■ **Vorgegebener Textauszug**:
------------------------------------------------------------

Reichweite des Merchandisingrechts an einer fiktiven Figur

von am 19. November 2020

STAR WARS, BOB DER BAUMEISTER und HARRY POTTER: die Helden des Lieblingsbuches, eines populären Kinofilms oder einer erfolgreichen Fernsehserie finden sich auf mannigfaltigen Produkten wieder. Mit der Vergabe und der Reichweite der erforderlichen, sogenannten Merchandisingrechte an einer fiktiven Figur hat sich das Landgericht Köln befasst (Urteil vom 15.10.2020, Az. 14 O 158/19).

Sachverhalt

Der Sachverhalt ist komplex, spannt sich über mehrere Jahrzehnte und stellt sich verkürzt wie folgt dar:

Die Klägerin befasst sich unter anderem mit dem Erwerb und der Auswertung von Urheberrechten. Insbesondere vermarktet und vergibt sie Merchandisingrechte an Figuren von Buch-, Film und Fernsehproduktionen für die Herstellung und den Vertrieb von Lizenzprodukten.

------------------------------------------------------------

■ **Angezeigte Informationen**:
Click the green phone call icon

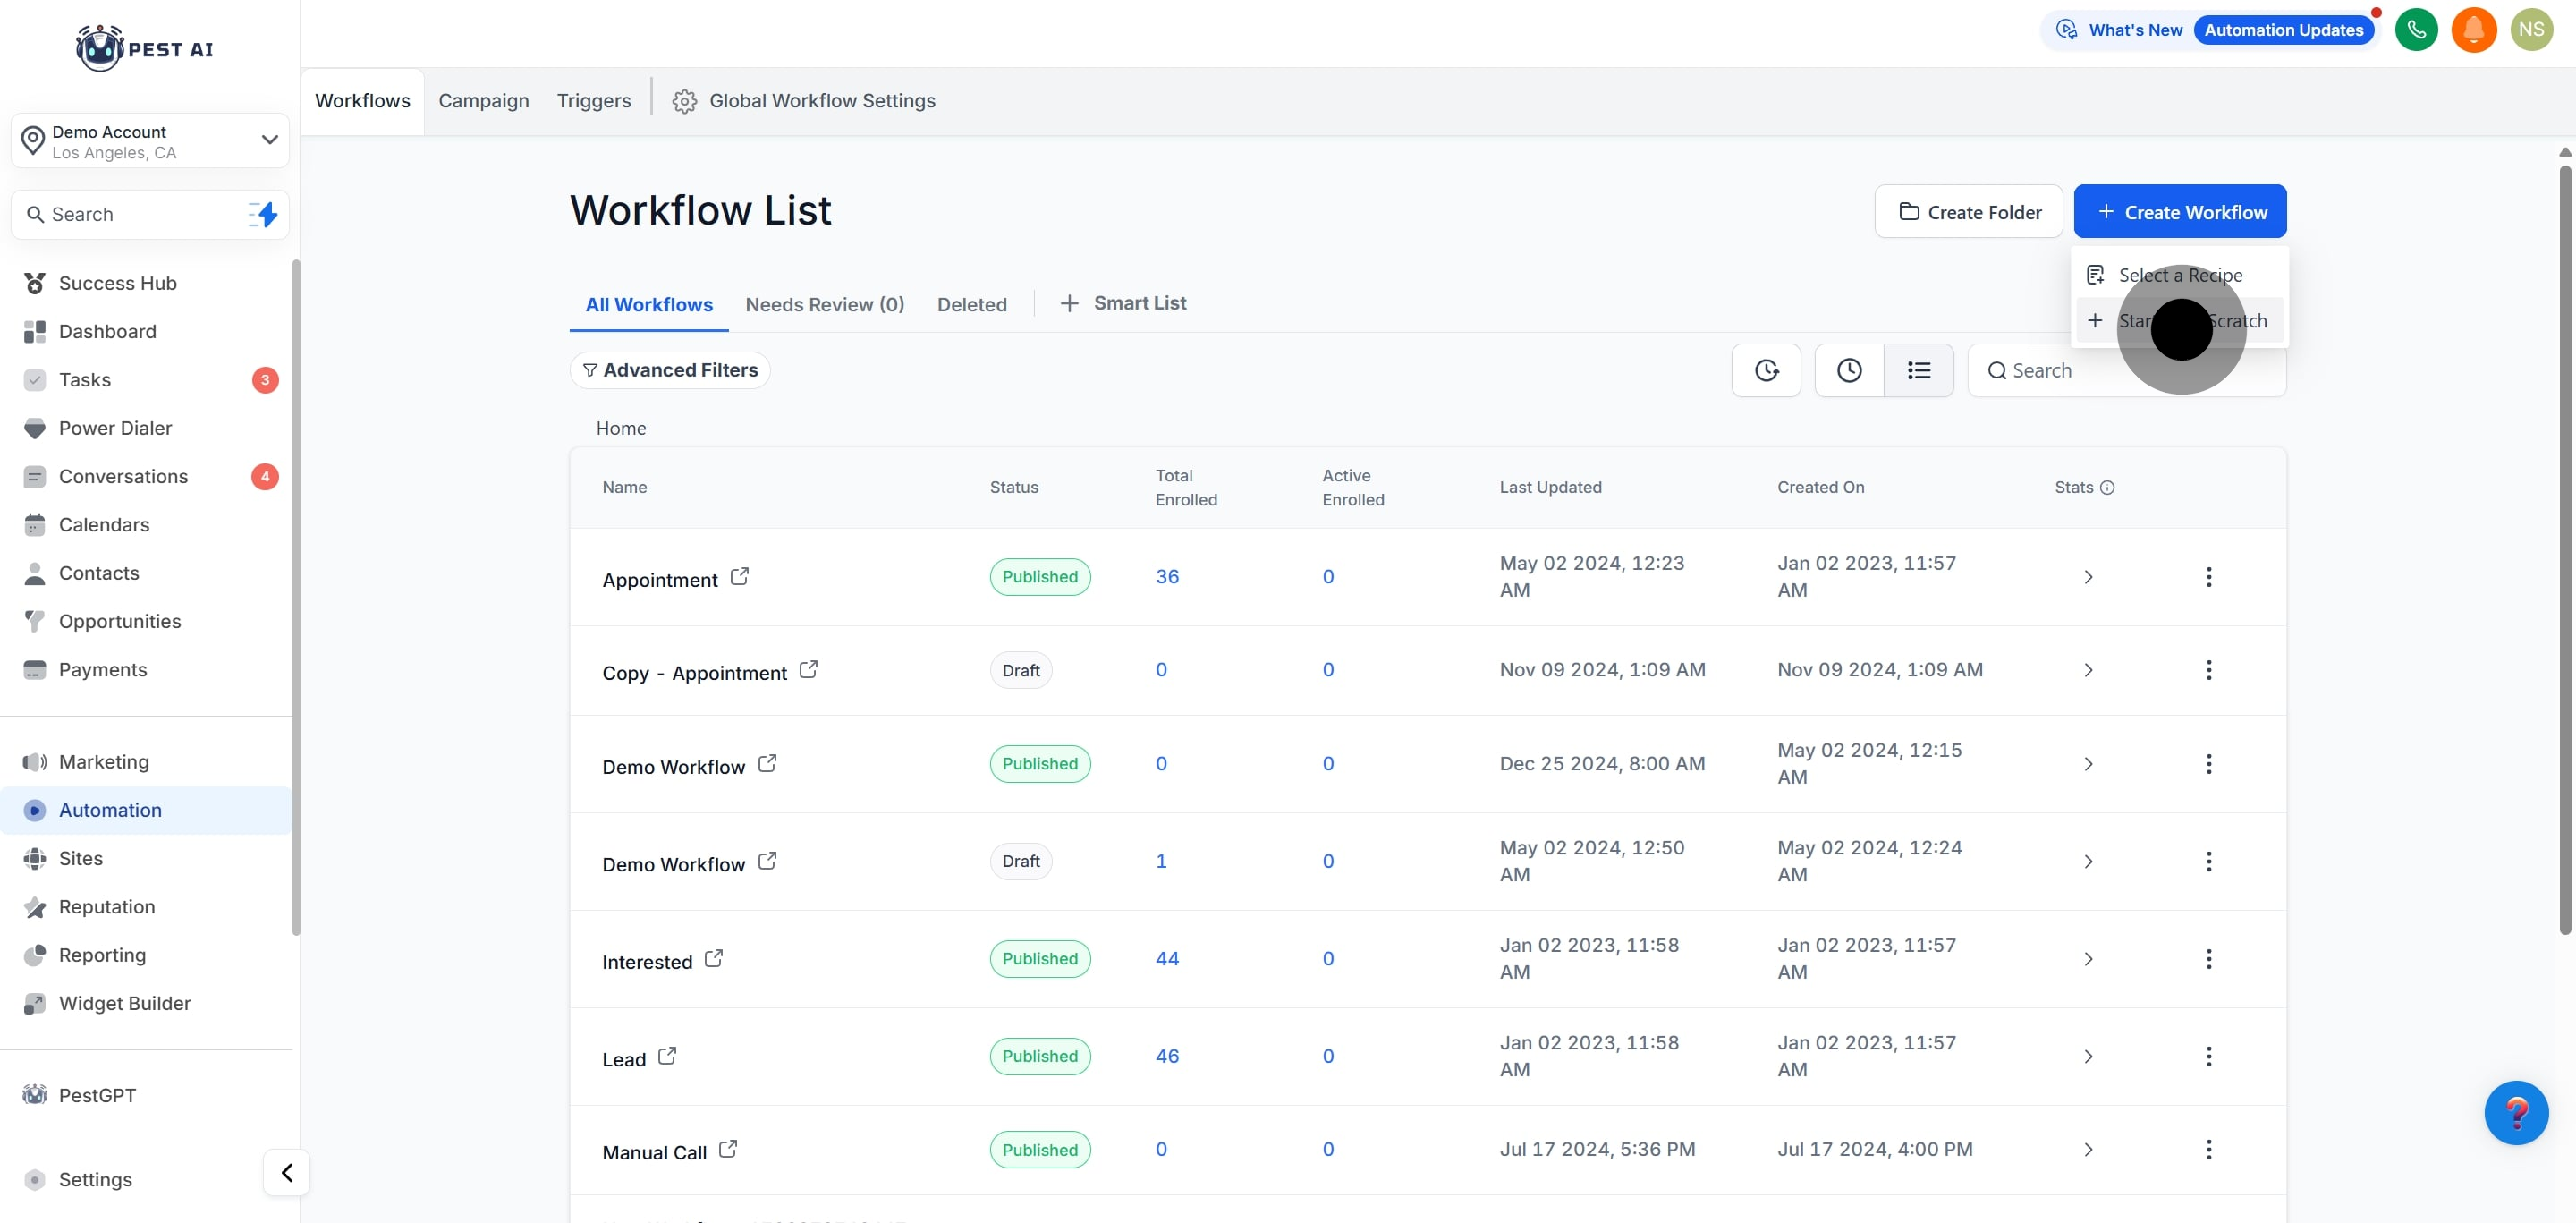click(x=2416, y=30)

------------------------------------------------------------

■ **Kurze Aufgabe 1**: Gib den Text zum Merchandisingrecht von „von am 19. November“ bis einschließlich „Vertrieb von Lizenzprodukten.“ erneut wieder und tausche dabei „Klägerin“ gegen „Antragstellerin“ aus.
■ **Kurze Aufgabe 2**: Nimm den Text zum Merchandisingrecht an fiktiven Figuren an seinem Ende wieder auf und schreibe ihn weiter.

■ **Erwartete Ausgabe 1**:
von am 19. November 2020

STAR WARS, BOB DER BAUMEISTER und HARRY POTTER: die Helden des Lieblingsbuches, eines populären Kinofilms oder einer erfolgreichen Fernsehserie finden sich auf mannigfaltigen Produkten wieder. Mit der Vergabe und der Reichweite der erforderlichen, sogenannten Merchandisingrechte an einer fiktiven Figur hat sich das Landgericht Köln befasst (Urteil vom 15.10.2020, Az. 14 O 158/19).

Sachverhalt

Der Sachverhalt ist komplex, spannt sich über mehrere Jahrzehnte und stellt sich verkürzt wie folgt dar:

Die Antragstellerin befasst sich unter anderem mit dem Erwerb und der Auswertung von Urheberrechten. Insbesondere vermarktet und vergibt sie Merchandisingrechte an Figuren von Buch-, Film und Fernsehproduktionen für die Herstellung und den Vertrieb von Lizenzprodukten.

■ **Erwartete Ausgabe 2**:
Die Beklagte ist ein Verlag, die unter anderem Kinderbücher verlegt und vertreibt. Sie verlegt seit den 1980er Jahren Bücher der populären Kinderbuch-Reihe „Bobo Siebenschläfer“. In den zwischen dem Autor und der Beklagten geschlossenen Verlagsverträgen wurde der Beklagten regelmäßig auch das Merchandisingrecht eingeräumt. Auf Wunsch des Autors wurde 2006 jedoch u.a. das Merchandisingrecht an Band 1 bis 3 der Buchreihe an den Autor zurückübertragen.

2008 schloss der Autor mit der Beklagten einen neuen Verlagsvertrag für Band 4 der Buchreihe, in dem das Merchandisingrecht an Band 4 dem Verlag eingeräumt wurde.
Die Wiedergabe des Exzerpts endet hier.